= MATERIAL TO PROCESS =
--- START ---
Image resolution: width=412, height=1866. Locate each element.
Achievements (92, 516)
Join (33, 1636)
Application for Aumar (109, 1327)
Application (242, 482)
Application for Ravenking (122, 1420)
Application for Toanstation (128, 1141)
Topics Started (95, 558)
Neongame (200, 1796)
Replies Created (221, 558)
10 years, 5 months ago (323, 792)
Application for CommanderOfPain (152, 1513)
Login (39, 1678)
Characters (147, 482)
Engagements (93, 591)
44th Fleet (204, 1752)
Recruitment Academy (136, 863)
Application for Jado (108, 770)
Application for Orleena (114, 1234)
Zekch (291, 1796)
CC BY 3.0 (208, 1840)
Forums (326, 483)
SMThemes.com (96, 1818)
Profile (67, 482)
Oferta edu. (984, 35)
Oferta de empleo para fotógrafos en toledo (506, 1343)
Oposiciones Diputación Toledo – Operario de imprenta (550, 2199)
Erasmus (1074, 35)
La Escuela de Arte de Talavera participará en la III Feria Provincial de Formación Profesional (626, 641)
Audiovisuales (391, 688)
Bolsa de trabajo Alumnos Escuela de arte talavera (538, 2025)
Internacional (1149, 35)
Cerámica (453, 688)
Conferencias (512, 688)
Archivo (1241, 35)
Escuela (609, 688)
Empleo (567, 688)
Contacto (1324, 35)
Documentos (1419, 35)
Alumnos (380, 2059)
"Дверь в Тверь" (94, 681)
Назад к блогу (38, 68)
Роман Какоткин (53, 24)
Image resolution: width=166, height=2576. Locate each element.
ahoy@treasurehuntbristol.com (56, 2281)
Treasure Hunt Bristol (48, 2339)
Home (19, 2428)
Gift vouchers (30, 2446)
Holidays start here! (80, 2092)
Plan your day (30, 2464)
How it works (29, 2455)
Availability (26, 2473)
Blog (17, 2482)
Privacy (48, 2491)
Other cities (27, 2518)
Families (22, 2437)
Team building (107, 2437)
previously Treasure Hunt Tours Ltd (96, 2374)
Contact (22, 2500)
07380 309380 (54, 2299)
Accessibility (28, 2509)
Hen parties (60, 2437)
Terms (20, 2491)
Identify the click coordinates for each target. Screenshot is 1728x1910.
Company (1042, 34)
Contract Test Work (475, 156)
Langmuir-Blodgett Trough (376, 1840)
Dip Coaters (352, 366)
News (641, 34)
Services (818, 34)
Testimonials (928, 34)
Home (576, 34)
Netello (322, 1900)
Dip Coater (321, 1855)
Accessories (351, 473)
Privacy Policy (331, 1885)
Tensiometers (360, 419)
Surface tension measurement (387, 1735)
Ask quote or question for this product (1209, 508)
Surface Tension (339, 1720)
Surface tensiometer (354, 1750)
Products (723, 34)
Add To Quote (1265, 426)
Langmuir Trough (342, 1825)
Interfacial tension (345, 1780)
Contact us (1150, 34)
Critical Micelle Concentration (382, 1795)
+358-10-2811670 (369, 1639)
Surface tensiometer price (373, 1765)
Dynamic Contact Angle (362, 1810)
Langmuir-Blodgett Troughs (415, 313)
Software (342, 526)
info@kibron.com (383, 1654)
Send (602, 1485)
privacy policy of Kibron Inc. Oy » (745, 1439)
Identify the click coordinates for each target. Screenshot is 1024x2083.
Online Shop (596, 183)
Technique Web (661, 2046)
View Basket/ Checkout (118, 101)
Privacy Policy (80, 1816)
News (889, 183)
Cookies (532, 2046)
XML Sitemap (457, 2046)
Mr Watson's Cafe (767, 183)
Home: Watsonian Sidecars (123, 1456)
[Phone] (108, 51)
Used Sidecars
--- END ---
= WORK INSTRUCTIONS =
The answer must be every line from the records above that contains "each".

= SOLUTION =
Image resolution: width=412, height=1866. Locate each element.
Image resolution: width=166, height=2576. Locate each element.
Identify the click coordinates for each target. Screenshot is 1728x1910.
Identify the click coordinates for each target. Screenshot is 1024x2083.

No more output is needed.